La femme aurait pu crier, jurer, pleurer devant son amie. Ou rire comme une folle. Ou faire comme si ça n’avait pas d’importance. Non, elle a regardé sa boite, les restes de son gâteau. Son visage était figé. Seuls ses yeux montraient sa peine. Je l’imagine en route pour une fête d’anniversaire ou chez des amis, avec un des gâteaux pour lesquels elle était renommée.
Comment allait-elle gérer sa peine ? En faisant de ce contretemps une anecdote hilarante, ou en l’oubliant ? En sentant un petit spasme lui prendre à la gorge quand elle voyait un beau gâteau, elle qui n’en a jamais plus fait ? Je n’étais qu’un spectateur, mais je m’interroge encore, j’ai encore de la peine, envahi par la sensation desséchante d’incapacité. Je n’ai pu rien faire, je n’ai rien fait.
Martine Besset écrit :
RépondreSupprimerDeux situations, qui paraissent très éloignées l’une de l’autre dans l’espace et le temps. L’une se déroule au bout du monde, entre Inde et Népal, où voyage le narrateur alors jeune adulte ; l’autre, il l’a vécue adolescent dans sa ville natale d’Irlande.
Elles ont en commun de mettre en scène des personnages inconnus du narrateur, dont il croise la route par le plus grand des hasards : il aurait pu choisir un autre pousse-pousse pour se rendre à l’aéroport, emprunter un autre tramway ou se déplacer comme d’habitude avec sa bicyclette... Ces personnages lui proposent sans le savoir d’être malgré lui le spectateur de leur malheur. C’est de ce rôle de spectateur que le narrateur ne se satisfait pas : il lui laisse aussitôt un sentiment d’impuissance, qui n’a pas disparu des décennies plus tard.
Et pourtant, qu’aurait-il pu faire ? Le conducteur de pousse-pousse est à l’article de la mort, mais n’a pas d’autre choix que de « solliciter vigoureusement » des passagers, et s’efforcer de les mener à bon port malgré la toux qui l’épuise. L’incident survenu dans le tramway aura peut-être une série de conséquences désastreuses pour la dame au gâteau, mais il était imprévisible, et personne n’aurait pu l’éviter.
Pourquoi alors en être aussi malheureux ? La conscience de notre humanité commune nous rend sensible au malheur d’autrui, fût-il totalement inconnu de nous.
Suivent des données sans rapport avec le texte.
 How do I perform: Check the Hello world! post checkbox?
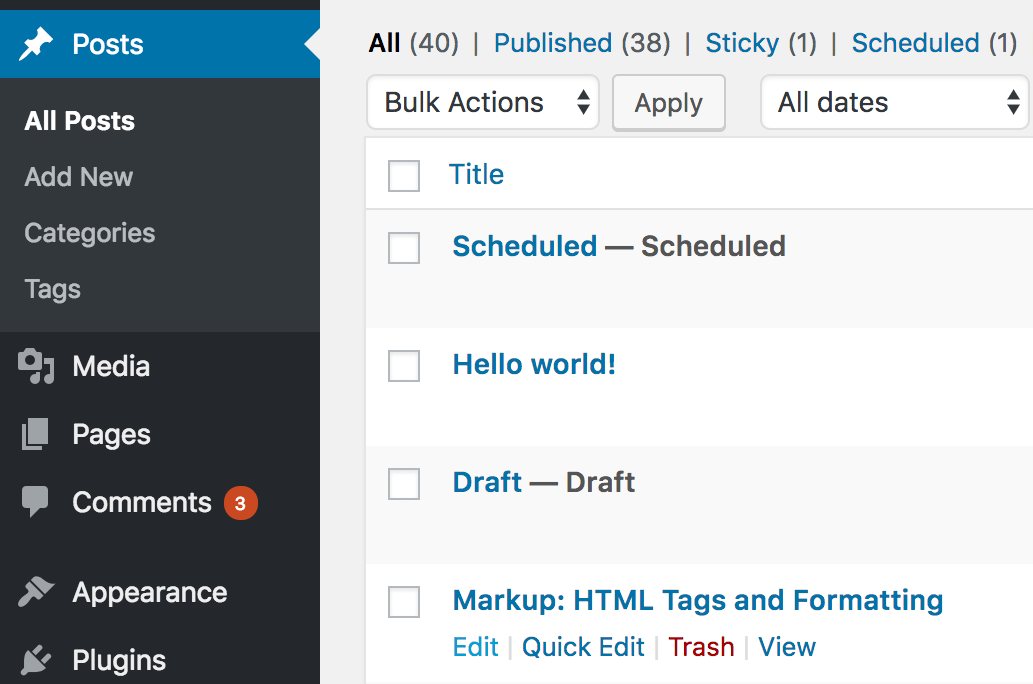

Son sort, qui n’est pas de notre fait, nous désigne pourtant comme en partie responsables, et c’est de cela que nous avons honte : de notre impuissance à faire quelque chose de cette responsabilité qui nous échoit, dont au fond de nous-mêmes nous assumons l’existence, mais qui à cet instant précis nous encombre.
Souvent, notre mémoire choisit de ne rien retenir de ces moments « de peine ». Ceux qu’il évoque ici subsistent longtemps après dans le souvenir du narrateur : en faire le récit est peut-être un moyen de s’en libérer. En les racontant, il cesse d’en être le spectateur impuissant pour en devenir le témoin, au sens étymologique : celui qui certifie. Grâce à lui, le malheur ordinaire se trouve à la fois attesté dans sa réalité, et transfiguré par la fiction dont l’habille l’écriture. Ceux qui en sont affligés passent du statut d’humains anonymes à celui de personnages.